▶ Required action
Please reproduce each line of the data below as it stands.

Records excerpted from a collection
-- -- --
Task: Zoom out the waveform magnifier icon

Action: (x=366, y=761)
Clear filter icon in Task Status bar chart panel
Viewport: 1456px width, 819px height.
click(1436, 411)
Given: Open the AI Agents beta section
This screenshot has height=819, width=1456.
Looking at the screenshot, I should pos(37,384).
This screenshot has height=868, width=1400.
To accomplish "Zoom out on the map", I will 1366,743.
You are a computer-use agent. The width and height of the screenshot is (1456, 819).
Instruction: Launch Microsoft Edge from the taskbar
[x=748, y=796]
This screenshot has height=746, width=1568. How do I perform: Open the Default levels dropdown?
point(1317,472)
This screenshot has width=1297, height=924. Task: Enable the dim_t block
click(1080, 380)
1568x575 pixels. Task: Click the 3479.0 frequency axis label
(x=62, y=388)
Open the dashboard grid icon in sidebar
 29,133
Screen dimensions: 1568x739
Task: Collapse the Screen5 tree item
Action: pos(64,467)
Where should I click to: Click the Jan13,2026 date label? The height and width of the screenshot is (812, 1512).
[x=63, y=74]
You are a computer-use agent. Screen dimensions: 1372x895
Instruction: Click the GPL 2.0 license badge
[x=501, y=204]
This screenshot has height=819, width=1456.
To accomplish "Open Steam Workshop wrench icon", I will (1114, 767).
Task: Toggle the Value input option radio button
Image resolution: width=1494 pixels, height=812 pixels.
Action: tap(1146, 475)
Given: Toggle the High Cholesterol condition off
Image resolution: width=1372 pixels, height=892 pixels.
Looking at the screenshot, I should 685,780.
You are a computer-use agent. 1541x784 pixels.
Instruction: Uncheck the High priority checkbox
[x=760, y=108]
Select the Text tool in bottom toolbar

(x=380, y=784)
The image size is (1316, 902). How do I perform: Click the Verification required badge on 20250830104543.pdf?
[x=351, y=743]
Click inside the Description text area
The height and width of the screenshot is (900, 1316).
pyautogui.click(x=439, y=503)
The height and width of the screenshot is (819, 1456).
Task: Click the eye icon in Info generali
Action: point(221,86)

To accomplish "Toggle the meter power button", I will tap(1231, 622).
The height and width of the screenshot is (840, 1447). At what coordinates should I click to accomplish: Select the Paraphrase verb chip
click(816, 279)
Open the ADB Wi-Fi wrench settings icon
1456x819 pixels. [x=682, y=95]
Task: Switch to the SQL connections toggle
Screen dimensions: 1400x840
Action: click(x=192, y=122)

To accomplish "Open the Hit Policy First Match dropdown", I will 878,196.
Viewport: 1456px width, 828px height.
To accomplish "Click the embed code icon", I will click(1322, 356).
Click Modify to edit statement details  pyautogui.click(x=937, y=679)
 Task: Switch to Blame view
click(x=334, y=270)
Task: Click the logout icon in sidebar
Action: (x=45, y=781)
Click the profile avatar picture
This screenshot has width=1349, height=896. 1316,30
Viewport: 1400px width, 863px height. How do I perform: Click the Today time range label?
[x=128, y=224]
-- -- --
▶ Reply
Task: Zoom out the waveform magnifier icon

Action: (x=366, y=761)
Clear filter icon in Task Status bar chart panel
Viewport: 1456px width, 819px height.
click(1436, 411)
Given: Open the AI Agents beta section
This screenshot has height=819, width=1456.
Looking at the screenshot, I should pos(37,384).
This screenshot has height=868, width=1400.
To accomplish "Zoom out on the map", I will 1366,743.
You are a computer-use agent. The width and height of the screenshot is (1456, 819).
Instruction: Launch Microsoft Edge from the taskbar
[x=748, y=796]
This screenshot has height=746, width=1568. How do I perform: Open the Default levels dropdown?
point(1317,472)
This screenshot has width=1297, height=924. Task: Enable the dim_t block
click(1080, 380)
1568x575 pixels. Task: Click the 3479.0 frequency axis label
(x=62, y=388)
Open the dashboard grid icon in sidebar
 29,133
Screen dimensions: 1568x739
Task: Collapse the Screen5 tree item
Action: pos(64,467)
Where should I click to: Click the Jan13,2026 date label? The height and width of the screenshot is (812, 1512).
[x=63, y=74]
You are a computer-use agent. Screen dimensions: 1372x895
Instruction: Click the GPL 2.0 license badge
[x=501, y=204]
This screenshot has height=819, width=1456.
To accomplish "Open Steam Workshop wrench icon", I will (1114, 767).
Task: Toggle the Value input option radio button
Image resolution: width=1494 pixels, height=812 pixels.
Action: tap(1146, 475)
Given: Toggle the High Cholesterol condition off
Image resolution: width=1372 pixels, height=892 pixels.
Looking at the screenshot, I should 685,780.
You are a computer-use agent. 1541x784 pixels.
Instruction: Uncheck the High priority checkbox
[x=760, y=108]
Select the Text tool in bottom toolbar

(x=380, y=784)
The image size is (1316, 902). How do I perform: Click the Verification required badge on 20250830104543.pdf?
[x=351, y=743]
Click inside the Description text area
The height and width of the screenshot is (900, 1316).
pyautogui.click(x=439, y=503)
The height and width of the screenshot is (819, 1456).
Task: Click the eye icon in Info generali
Action: point(221,86)

To accomplish "Toggle the meter power button", I will tap(1231, 622).
The height and width of the screenshot is (840, 1447). At what coordinates should I click to accomplish: Select the Paraphrase verb chip
click(816, 279)
Open the ADB Wi-Fi wrench settings icon
1456x819 pixels. [x=682, y=95]
Task: Switch to the SQL connections toggle
Screen dimensions: 1400x840
Action: click(x=192, y=122)

To accomplish "Open the Hit Policy First Match dropdown", I will 878,196.
Viewport: 1456px width, 828px height.
To accomplish "Click the embed code icon", I will click(1322, 356).
Click Modify to edit statement details  pyautogui.click(x=937, y=679)
 Task: Switch to Blame view
click(x=334, y=270)
Task: Click the logout icon in sidebar
Action: (x=45, y=781)
Click the profile avatar picture
This screenshot has width=1349, height=896. 1316,30
Viewport: 1400px width, 863px height. How do I perform: Click the Today time range label?
[x=128, y=224]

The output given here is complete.